This recipe is a cinch to make, feels fancy and special, and the ingredients can be kept on hand for whenever you have some last minute guests pop by. I’ve included the amount that I used for the dish that you see in the photo, however, you can easily use just one block of cream cheese and reduce the proportions of the other ingredients. If you are lucky enough to have some well drained yogurt cheese or chevre, by all means use it instead of the cream cheese. If using chevre reduce the amount of seasoning, as chevre already has a salty taste.
4 blocks cream cheese, softened/room temperature
1/4 cup of chopped herbs (I used a combination of dill, rosemary, chives, and two types of thyme)
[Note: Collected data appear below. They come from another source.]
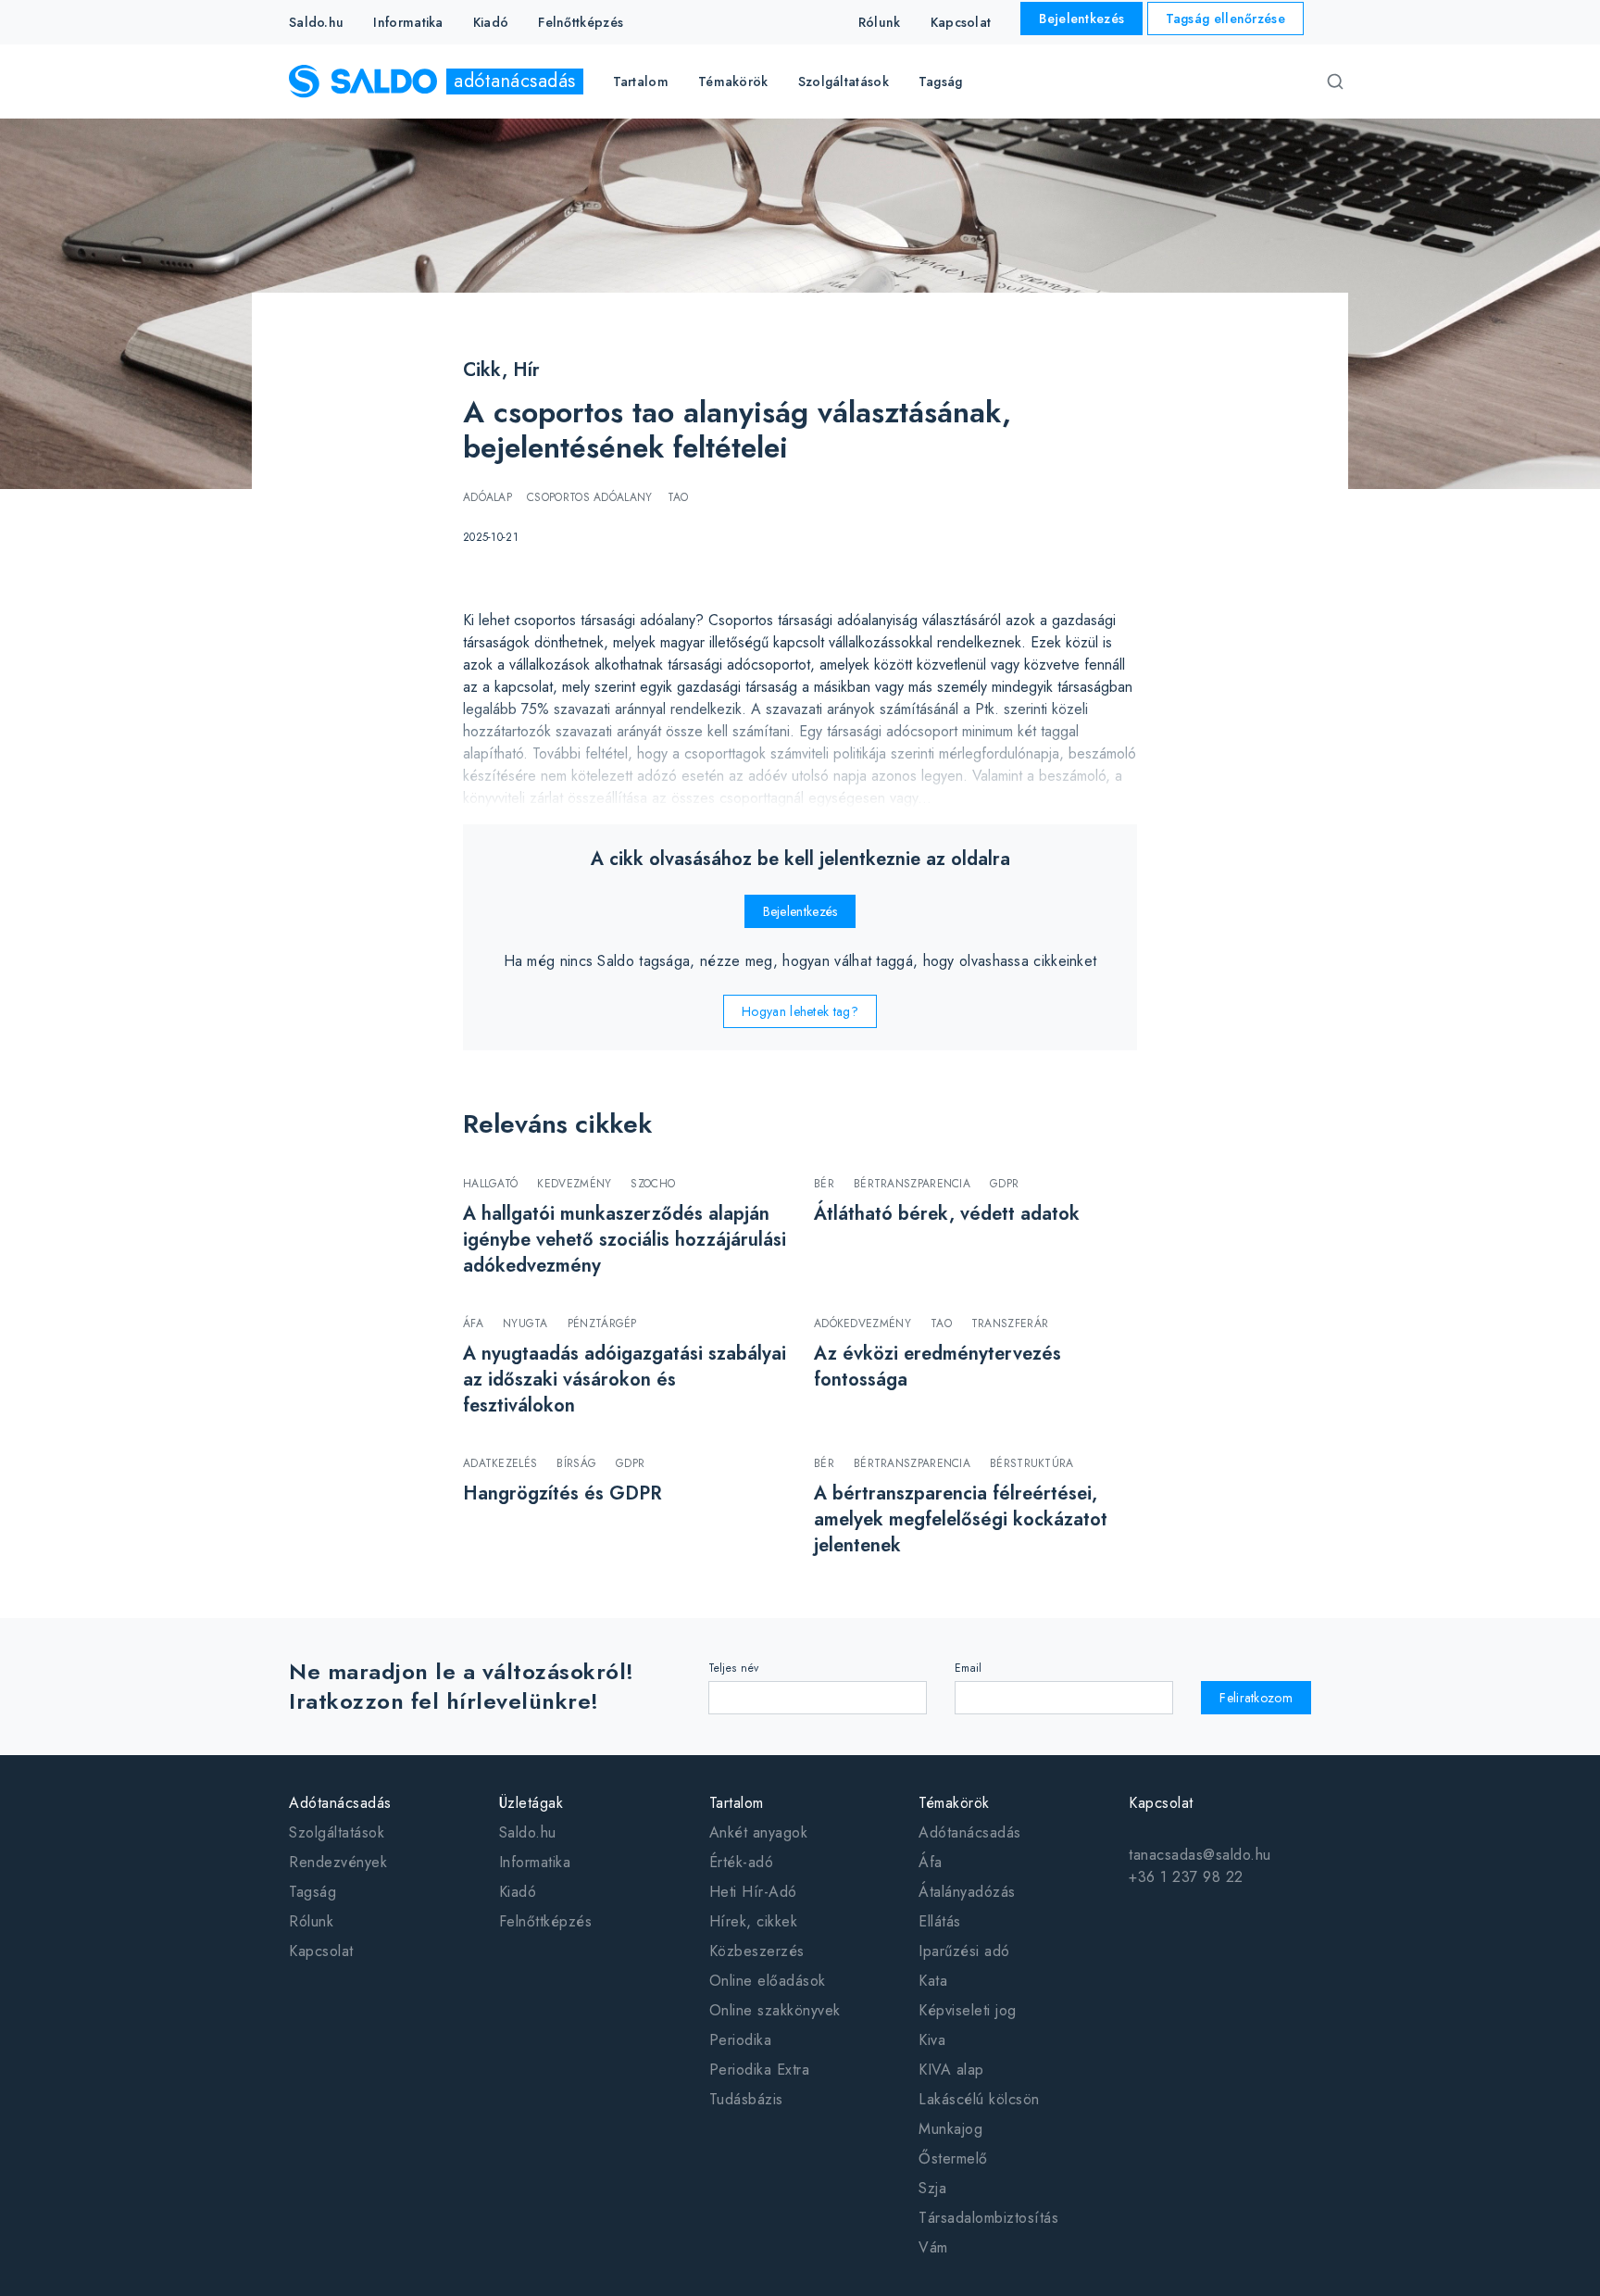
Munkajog (950, 2128)
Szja (932, 2188)
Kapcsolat (961, 22)
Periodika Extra (759, 2069)
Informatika (408, 22)
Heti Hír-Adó (753, 1891)
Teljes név (733, 1668)
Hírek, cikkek (753, 1921)
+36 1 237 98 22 (1186, 1877)
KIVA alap (951, 2069)
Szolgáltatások (336, 1832)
1/2-1 teaspoon Tony Chachere’s Cajun Seasoning
Use a fork to mash the cream cheese and to distribute the herbs throughout the cheese. Sprinkle enough of the seasoning in the cheese to add a little color. This will add some zip to the dish as well. If you cannot find Tony Chachere’s seasoning, I’d recommend using a little paprika, salt, and pepper in its place. If you would like to mold the spread like the photo shows, line a bowl with plastic wrap and sprinkle the bottom with the seasoning. Fill the lined bowl with the spread, cover and refrigerate at least 30 minutes, preferably longer. When you are ready to eat, uncover the spread, place a plate on top of the bowl, invert the bowl, and gently pull the wrap off with the bowl. Viola! Use herbs and seasoning for any garnish. Serve with crackers, crostini, or freshly baked bread.